Can you retype the data word for word, from the line containing "The height and width of the screenshot is (534, 859)." through the end of the data, leaving the pictures out?

══ Supplied records

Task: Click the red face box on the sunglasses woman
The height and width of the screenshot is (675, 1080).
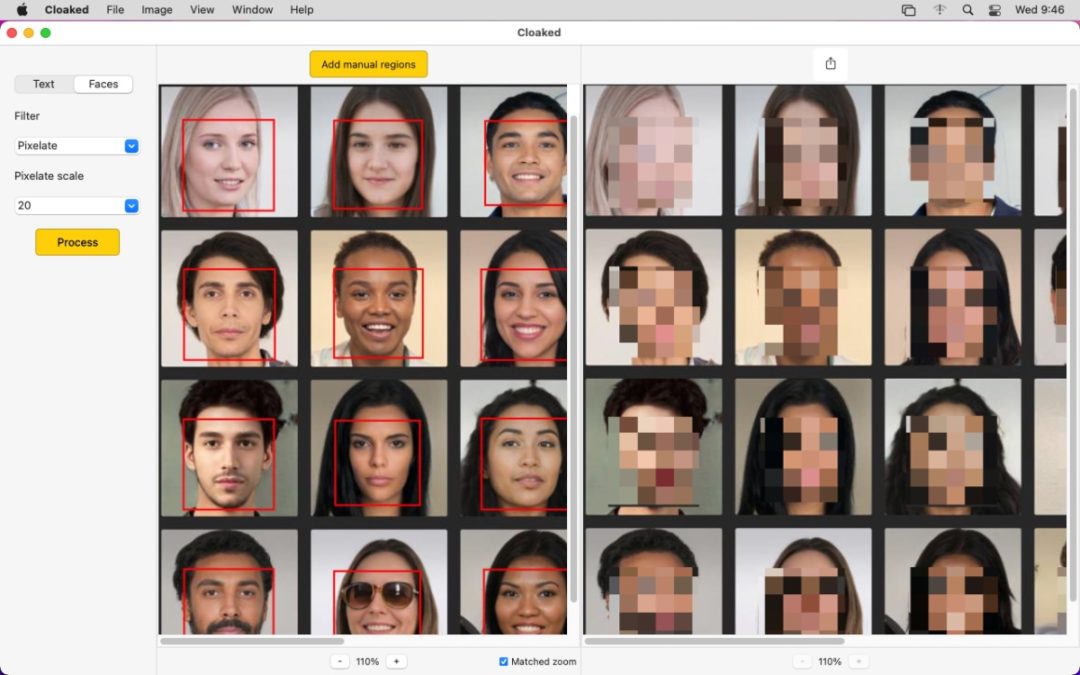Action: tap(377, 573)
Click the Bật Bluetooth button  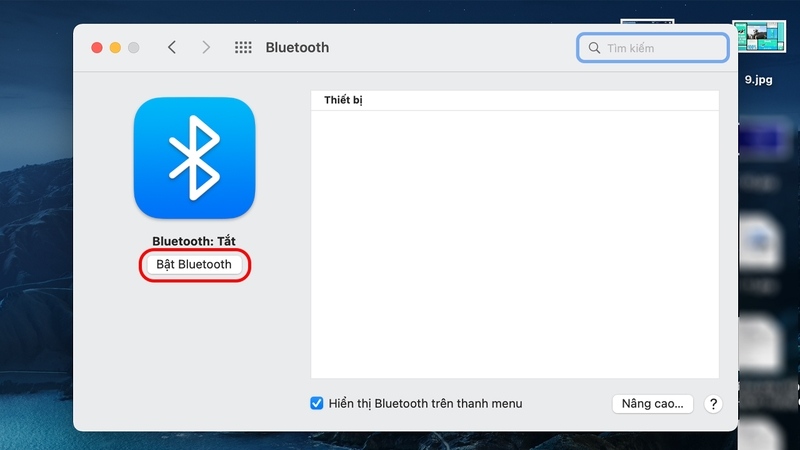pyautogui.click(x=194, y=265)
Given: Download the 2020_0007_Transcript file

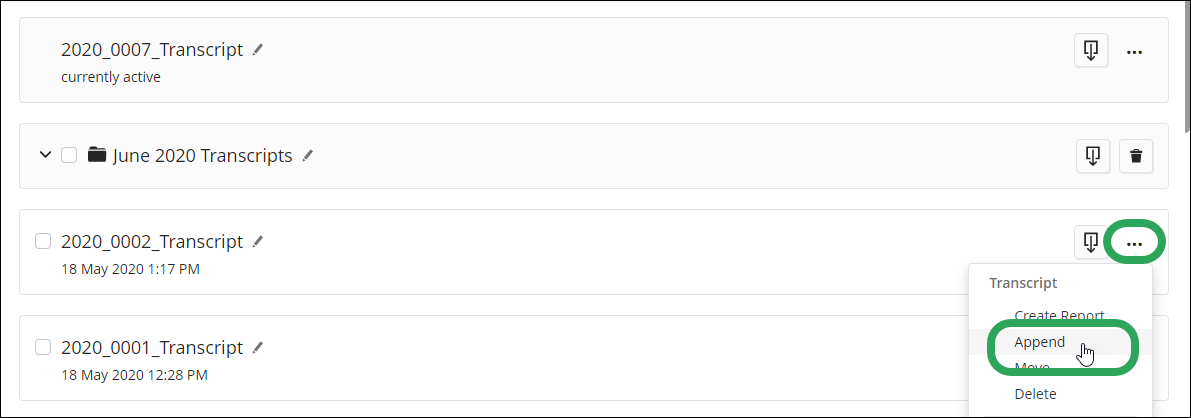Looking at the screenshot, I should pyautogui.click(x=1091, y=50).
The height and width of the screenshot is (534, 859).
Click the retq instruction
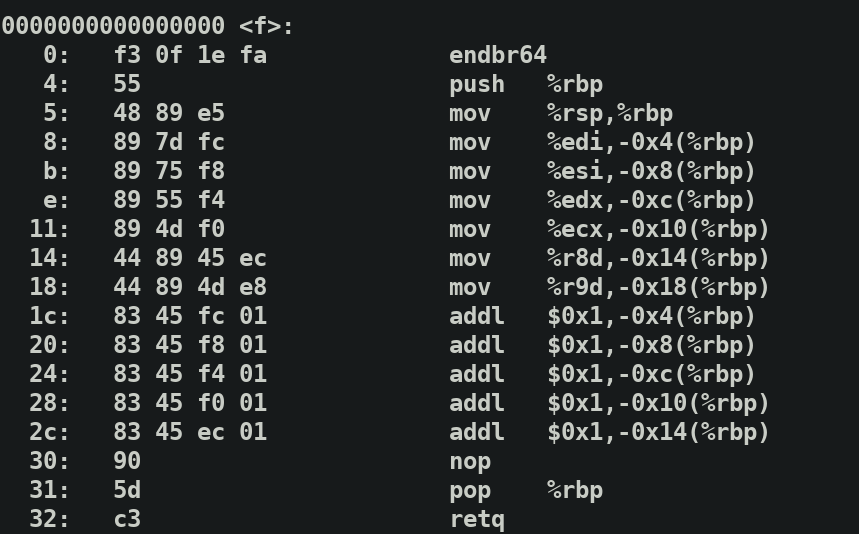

════

## Completed exercise
The height and width of the screenshot is (534, 859).
Click the retq instruction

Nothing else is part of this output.